Menu

Premium

In vertrouwen opstaan en gaan

Bij Jona 2,2-11, Psalm 29 en Matteüs 14,22-33

Volgens sommige geleerden is ‘Het lied van Jona’ een fremdkörper binnen het grote geheel van het boek. Binnen de joodse traditie wordt daar anders over gedacht. Ieder jaar wordt op Jom Kippoer, de Grote Verzoendag, in Israël en wereldwijd in de synagoge het hele profetenverhaal in één adem verteld. Het heeft een diepe betekenis om juist op de Grote Verzoendag, door Franz Rosenzweig benoemd als ‘hét feest van de verlossing midden in de tijd’, het hele Jonaverhaal te vertellen.

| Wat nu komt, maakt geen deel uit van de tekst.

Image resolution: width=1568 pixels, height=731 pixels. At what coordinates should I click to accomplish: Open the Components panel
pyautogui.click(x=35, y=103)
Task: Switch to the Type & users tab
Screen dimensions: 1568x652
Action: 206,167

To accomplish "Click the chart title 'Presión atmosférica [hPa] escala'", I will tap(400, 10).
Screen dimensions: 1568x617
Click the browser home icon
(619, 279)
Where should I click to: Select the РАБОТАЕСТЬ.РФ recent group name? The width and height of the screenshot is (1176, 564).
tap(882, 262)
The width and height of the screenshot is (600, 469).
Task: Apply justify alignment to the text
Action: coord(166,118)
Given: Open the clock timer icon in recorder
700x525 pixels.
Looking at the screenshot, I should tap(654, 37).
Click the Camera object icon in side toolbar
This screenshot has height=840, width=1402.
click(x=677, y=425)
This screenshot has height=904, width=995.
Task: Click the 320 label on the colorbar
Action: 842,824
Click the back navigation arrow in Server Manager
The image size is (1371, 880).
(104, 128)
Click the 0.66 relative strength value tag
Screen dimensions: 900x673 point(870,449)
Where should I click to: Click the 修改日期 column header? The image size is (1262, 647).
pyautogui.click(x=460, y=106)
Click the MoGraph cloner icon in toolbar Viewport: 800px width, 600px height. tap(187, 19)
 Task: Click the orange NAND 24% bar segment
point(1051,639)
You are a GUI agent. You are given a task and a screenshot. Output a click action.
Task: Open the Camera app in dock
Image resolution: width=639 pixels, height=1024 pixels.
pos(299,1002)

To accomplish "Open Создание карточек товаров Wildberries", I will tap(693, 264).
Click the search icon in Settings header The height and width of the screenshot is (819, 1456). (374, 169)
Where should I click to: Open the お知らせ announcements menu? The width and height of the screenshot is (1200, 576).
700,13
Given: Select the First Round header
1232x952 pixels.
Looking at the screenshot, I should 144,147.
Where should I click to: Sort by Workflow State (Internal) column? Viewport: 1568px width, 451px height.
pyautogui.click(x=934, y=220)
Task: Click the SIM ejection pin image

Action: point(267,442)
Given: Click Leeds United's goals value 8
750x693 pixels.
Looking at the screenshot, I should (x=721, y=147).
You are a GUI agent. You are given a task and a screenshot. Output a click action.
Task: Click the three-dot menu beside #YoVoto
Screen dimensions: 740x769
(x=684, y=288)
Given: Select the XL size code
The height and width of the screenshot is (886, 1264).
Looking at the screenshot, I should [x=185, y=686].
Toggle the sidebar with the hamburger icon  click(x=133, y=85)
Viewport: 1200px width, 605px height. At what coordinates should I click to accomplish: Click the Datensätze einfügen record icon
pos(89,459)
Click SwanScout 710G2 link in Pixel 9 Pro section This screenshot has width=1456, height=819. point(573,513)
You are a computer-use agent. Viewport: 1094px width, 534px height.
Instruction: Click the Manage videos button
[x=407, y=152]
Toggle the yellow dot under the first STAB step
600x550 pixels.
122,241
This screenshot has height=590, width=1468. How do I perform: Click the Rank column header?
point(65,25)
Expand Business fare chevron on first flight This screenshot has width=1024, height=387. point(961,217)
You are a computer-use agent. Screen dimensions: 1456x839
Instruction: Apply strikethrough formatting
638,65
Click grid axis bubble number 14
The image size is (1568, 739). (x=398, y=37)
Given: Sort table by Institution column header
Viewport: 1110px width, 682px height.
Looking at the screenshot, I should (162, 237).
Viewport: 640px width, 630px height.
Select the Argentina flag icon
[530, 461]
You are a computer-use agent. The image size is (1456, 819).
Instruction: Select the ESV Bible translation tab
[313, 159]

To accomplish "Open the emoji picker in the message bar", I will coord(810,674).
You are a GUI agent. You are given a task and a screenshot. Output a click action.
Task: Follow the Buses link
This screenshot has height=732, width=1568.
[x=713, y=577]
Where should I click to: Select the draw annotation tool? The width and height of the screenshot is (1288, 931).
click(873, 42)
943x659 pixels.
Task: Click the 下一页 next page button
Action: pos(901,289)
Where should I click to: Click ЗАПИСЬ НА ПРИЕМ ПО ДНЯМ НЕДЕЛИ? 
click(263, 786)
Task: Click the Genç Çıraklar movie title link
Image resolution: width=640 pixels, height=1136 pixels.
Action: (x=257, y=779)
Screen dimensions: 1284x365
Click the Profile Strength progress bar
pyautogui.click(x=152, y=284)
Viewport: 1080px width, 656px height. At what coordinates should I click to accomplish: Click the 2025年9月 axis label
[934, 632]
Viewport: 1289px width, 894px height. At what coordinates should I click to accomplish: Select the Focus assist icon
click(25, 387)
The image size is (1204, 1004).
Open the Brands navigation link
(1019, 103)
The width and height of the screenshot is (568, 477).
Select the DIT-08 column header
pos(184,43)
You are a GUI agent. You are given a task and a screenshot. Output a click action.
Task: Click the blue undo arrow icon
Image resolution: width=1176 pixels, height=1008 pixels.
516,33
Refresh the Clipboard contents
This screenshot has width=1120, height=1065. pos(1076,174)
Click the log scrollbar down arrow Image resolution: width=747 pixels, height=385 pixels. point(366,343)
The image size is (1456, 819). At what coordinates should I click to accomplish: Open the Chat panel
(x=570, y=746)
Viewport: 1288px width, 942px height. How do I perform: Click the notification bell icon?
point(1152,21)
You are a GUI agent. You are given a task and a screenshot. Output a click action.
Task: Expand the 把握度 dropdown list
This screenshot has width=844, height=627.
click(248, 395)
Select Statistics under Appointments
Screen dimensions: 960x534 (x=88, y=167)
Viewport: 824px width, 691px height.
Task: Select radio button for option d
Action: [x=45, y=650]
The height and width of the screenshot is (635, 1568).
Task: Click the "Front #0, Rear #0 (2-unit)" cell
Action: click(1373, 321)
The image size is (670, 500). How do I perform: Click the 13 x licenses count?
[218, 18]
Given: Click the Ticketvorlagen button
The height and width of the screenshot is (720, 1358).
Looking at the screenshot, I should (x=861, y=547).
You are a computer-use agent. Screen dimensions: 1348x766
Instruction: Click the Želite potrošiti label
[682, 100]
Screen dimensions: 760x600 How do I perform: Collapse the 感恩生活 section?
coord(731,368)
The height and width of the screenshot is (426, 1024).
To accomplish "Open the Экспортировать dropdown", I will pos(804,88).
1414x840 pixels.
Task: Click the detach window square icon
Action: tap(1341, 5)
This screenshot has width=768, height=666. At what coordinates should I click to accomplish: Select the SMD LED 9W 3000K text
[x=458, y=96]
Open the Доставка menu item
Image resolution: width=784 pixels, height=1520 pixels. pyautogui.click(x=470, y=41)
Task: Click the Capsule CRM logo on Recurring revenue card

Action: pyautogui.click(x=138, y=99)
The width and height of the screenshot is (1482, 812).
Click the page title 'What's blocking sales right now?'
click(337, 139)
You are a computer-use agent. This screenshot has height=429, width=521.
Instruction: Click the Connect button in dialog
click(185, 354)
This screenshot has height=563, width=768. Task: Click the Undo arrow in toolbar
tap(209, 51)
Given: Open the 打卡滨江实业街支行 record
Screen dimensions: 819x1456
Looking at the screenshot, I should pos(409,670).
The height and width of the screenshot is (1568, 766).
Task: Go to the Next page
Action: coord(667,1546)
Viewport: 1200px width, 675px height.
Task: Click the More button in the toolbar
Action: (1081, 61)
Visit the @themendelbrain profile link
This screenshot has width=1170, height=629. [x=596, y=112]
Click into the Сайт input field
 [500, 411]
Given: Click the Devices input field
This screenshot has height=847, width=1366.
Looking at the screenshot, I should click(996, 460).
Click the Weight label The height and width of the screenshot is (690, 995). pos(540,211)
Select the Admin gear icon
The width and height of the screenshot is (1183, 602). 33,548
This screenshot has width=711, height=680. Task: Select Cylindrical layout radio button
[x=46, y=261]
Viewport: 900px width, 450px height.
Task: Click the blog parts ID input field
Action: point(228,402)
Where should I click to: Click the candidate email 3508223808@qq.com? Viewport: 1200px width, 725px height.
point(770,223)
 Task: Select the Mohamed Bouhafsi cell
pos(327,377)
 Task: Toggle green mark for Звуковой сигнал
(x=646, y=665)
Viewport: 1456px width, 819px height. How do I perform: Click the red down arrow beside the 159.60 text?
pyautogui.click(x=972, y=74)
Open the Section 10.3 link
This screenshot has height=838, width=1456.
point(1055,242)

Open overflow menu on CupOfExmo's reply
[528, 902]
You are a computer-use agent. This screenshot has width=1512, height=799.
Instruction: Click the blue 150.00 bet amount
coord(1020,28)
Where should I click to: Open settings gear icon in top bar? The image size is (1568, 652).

Jona – ‘duif’ betekent zijn naam – weet zich door God, de Ene, de Heilige Israëls geroepen om op te staan en naar Nineve te gaan in Assyrië, om over haar uit te roepen dat haar kwaad is opgestegen voor Gods aangezicht. Maar Jona onttrekt zich aan zijn opdracht. Hij gaat in tegengestelde richting. Hij begint af te dalen, steeds dieper en dieper. Uiteindelijk komt hij terecht in de diepste diepten van de zee. Het niet antwoorden op de opdracht van Godswege heeft dit tot uiteindelijk resultaat. Jona is een dode, want dat ben je als je van deze God, de Levende, bent afgesneden. Wij zien in Jona 2 de dood zelf in het gezicht.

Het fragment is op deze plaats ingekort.